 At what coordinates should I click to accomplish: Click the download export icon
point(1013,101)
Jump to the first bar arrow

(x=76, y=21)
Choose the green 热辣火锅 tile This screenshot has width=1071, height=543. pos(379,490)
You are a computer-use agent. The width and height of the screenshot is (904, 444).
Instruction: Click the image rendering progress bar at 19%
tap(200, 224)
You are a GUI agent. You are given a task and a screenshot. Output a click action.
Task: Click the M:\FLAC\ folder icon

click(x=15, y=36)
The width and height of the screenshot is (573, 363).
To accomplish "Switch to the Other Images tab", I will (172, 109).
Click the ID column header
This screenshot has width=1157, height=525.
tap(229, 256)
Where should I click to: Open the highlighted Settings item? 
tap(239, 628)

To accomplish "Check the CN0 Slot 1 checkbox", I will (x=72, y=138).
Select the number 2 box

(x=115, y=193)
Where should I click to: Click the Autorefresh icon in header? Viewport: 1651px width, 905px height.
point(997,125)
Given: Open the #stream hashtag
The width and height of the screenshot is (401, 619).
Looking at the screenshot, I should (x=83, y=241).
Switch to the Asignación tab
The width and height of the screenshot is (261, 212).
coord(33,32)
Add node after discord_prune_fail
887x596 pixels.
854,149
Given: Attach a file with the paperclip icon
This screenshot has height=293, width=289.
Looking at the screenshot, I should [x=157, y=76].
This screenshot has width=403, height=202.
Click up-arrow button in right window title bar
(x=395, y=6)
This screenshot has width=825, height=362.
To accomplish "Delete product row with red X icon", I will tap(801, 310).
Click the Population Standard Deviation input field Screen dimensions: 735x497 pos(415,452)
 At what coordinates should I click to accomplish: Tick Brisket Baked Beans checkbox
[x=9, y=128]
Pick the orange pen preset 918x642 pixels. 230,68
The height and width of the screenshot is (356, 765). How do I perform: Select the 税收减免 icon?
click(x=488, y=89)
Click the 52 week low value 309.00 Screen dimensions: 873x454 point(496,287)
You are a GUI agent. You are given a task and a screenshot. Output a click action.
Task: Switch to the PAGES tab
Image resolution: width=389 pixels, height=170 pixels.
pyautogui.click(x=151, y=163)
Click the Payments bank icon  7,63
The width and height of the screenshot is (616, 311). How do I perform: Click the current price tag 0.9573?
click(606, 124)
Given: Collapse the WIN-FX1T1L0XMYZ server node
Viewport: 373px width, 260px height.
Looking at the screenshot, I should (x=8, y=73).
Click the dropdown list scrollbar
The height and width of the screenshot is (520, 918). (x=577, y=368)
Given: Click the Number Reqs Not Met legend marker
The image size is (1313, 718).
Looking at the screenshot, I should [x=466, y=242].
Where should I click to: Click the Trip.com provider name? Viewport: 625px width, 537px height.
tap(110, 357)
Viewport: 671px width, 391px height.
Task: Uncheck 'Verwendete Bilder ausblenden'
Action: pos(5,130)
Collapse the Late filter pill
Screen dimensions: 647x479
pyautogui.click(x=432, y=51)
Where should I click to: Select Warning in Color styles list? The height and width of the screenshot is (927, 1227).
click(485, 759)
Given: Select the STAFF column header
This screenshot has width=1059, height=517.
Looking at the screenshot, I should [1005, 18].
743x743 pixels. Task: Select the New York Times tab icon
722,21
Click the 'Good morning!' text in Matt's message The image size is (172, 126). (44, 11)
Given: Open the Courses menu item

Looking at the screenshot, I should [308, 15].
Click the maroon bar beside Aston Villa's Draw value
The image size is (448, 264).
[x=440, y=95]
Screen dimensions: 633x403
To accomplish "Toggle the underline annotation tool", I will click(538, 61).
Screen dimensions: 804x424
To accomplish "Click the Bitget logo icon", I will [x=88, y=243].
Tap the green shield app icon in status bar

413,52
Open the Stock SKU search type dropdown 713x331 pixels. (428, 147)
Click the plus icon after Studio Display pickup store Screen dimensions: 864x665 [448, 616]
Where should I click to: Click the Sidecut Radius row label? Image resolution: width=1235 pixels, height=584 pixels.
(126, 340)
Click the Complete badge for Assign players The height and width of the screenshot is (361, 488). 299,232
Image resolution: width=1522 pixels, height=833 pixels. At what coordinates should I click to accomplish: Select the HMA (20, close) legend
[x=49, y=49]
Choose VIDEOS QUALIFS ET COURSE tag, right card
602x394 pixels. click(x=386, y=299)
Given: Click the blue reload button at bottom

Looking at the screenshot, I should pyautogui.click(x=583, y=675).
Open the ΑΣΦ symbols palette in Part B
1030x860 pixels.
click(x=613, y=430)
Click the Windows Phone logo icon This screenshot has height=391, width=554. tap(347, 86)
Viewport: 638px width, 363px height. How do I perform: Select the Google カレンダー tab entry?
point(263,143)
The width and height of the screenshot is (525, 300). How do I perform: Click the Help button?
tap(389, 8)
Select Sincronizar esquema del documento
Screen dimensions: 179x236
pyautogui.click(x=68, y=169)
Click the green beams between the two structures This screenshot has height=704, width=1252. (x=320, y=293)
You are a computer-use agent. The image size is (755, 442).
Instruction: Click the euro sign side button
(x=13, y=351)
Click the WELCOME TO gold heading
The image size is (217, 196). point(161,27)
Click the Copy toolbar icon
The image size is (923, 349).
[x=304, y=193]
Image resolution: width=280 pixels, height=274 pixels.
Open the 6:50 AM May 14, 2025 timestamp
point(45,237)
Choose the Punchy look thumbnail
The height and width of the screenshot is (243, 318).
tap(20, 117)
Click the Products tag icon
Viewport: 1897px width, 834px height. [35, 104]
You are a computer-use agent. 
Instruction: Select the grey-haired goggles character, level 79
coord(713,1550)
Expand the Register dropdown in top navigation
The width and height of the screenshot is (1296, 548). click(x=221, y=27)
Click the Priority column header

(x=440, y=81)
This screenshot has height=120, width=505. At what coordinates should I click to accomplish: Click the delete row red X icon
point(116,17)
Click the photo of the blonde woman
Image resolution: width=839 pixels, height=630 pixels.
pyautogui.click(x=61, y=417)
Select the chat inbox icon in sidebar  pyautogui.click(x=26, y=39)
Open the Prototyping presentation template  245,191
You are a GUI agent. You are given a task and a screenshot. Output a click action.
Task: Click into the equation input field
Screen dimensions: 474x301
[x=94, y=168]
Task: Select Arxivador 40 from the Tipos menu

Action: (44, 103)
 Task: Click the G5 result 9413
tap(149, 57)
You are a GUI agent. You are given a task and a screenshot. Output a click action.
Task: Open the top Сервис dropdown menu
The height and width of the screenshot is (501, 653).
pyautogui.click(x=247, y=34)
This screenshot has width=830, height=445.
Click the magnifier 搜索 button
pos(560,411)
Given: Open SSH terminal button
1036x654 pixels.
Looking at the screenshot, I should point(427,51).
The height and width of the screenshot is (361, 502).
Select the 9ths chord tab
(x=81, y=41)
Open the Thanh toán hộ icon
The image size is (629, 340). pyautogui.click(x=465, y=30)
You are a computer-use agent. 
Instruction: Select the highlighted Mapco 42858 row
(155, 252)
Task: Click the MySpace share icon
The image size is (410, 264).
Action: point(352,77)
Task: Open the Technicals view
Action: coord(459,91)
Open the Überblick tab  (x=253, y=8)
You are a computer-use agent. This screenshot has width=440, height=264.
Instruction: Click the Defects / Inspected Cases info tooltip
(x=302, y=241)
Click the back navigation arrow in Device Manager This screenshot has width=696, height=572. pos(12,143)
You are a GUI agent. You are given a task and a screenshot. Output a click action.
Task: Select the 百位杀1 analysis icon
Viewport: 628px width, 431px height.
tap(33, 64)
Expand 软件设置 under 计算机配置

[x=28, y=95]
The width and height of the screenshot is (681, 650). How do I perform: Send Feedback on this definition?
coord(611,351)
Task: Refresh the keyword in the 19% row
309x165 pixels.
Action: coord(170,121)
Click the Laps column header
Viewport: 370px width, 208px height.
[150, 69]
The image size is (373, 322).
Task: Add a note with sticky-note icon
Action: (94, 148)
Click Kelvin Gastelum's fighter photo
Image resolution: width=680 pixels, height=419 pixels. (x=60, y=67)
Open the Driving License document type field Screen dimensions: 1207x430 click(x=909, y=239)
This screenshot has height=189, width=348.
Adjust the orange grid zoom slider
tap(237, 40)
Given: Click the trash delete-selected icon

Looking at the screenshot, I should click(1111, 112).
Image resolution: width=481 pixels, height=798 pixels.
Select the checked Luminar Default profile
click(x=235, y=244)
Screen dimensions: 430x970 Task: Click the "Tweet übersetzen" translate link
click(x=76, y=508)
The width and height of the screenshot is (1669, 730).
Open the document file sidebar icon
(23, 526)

TASK DESCRIPTION
Copy task for the entries above: every line with the string "computer".

RESULT OF THIS EXERCISE
You are a computer-use agent. The width and height of the screenshot is (904, 444).
You are a computer-use agent. The image size is (755, 442).
You are a computer-use agent. 
You are a computer-use agent. 
You are a computer-use agent. This screenshot has width=440, height=264.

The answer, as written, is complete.